University marking National Science Day with informal ‘Professors in Slippers’ presentations.

PROF. YECHEZKEL Barenholtz and Prof. Alberto Gabizon 370 (photo credit: JUDY SIEGEL)
PROF. YECHEZKEL Barenholtz and Prof. Alberto Gabizon 370
(photo credit: JUDY SIEGEL)
For the first time, an Israeli university is celebrating its researcher innovators by setting up a permanent photo exhibition to showcase work that has led to commercial products on the market.
The “Innovators’ Way” was opened on Sunday morning in a sunny hallway in the Social Science Building on the Hebrew University’s Mount Scopus campus.
The idea, suggested by HU spokeswoman Orit Sulitzeanu, was launched to celebrate National Science Day, which will be held on March 14, the anniversary of the birth of Albert Einstein.
The exhibition showcases 27 researchers, ranging from younger scientists to those in their 90s, whose work at the university succeeded in improving the quality of life and human welfare worldwide in fields such as health, safety, environment and nutrition.
The attractive and imaginative photos, taken by Nati Shohat, feature the scientists posing with objects representing their work. The innovators were lauded by HU president Prof. Menahem Ben-Sasson; board of governors chairman Michael Federmann; Prof. Shay Arkin, the vice-president of research and development; Yaacov Michlin, CEO of the Yissum, the university’s technology transfer company; and representatives of the executive committee.
“If Israel is the start-up nation, then the Hebrew University is the start-up of the start-up nation,” said Ben-Sasson.
“So far, the university has registered approximately 7,000 patents protecting roughly 2,000 developments and inventions, and founded 72 companies based on some of those inventions.”
Among the products on the market are Exelon, a drug that slows the progression of Alzheimer’s disease developed by Prof. Marta Weinstock- Rosin; a system developed by Prof. Amnon Shashua that prevents accidents by warning drivers in real-time about dangerous conditions; cherry tomatoes and cluster tomatoes, now popular consumer products worldwide, that were developed by Prof. Nachum Kedar and Prof. Haim Rabinowitch; a delivery system for treating gum disease by releasing an antibacterial agent into the periodontal pockets that was developed by Profs. Michael Friedman, Michael Sela, Doron Steinberg and Aubrey Soskolne; Doxil, a chemotherapy drug developed by Profs. Yechezkel Barenholtz and Alberto Gabizon that is used around the world to fight various types of cancers; a technology that enables hours of security camera footage to be viewed in minutes developed by Prof.

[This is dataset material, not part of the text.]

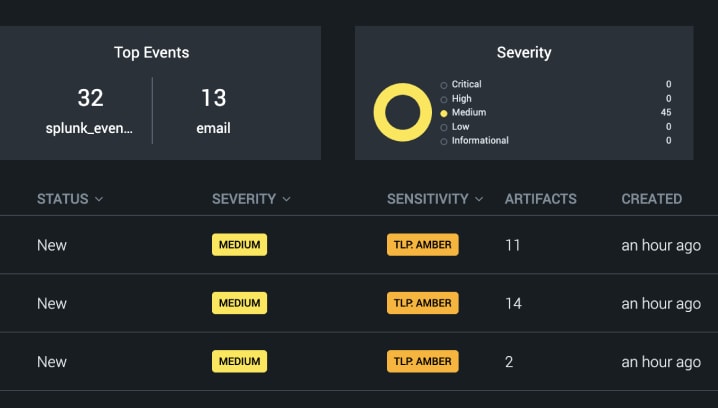Select TLP.AMBER tag in the 2-artifact row
This screenshot has height=408, width=718.
(x=422, y=361)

Shmuel Peleg; an eye-drop therapy and an ointment for treating psoriasis developed by Prof.
Shabtay Dikstein; and a nanotechnology delivering drugs and treating skin disorders, such as herpes, developed by Prof. Elka Touitou.

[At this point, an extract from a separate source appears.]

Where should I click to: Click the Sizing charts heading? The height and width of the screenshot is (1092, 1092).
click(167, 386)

Meanwhile, on Thursday, the university and the Jerusalem Municipality will celebrate National Science Day with an unusual event: Professors in Slippers, where the general public will be able to talk with 40 university researchers in intimate and informal settings such as faculty members’ homes, students’ apartments, college dorms and cultural venues throughout the city.
Some of the professors opening their homes to the public include prize-winning cancer researcher Prof. Howard Cedar, who will host a lecture at his home as a tribute to his son and Oscar nominee Joseph Cedar, the director of the film Footnote; Prof. Israel Yuval, whose talk is titled “Not Kosher for Passover: A Subversive Reading of the Haggadah”; psychology Prof.
Raz Yirmiya, who will speak about “a healthy mind in a healthy body” and “the relationship between body, mind and mental processes”; and Prof. Raz and Prof. Orna Kupferman, who will discuss “mathematics of the elementary school.”
All presentations are in Hebrew except for a special English event taking place at the Jerusalem Theater from 7 to 9 p.m., where Prof. Isaac Benabu from the Department of Theater Studies will present “Probing the Playwright’s Pen: Shakespeare’s Theatrical Writing.”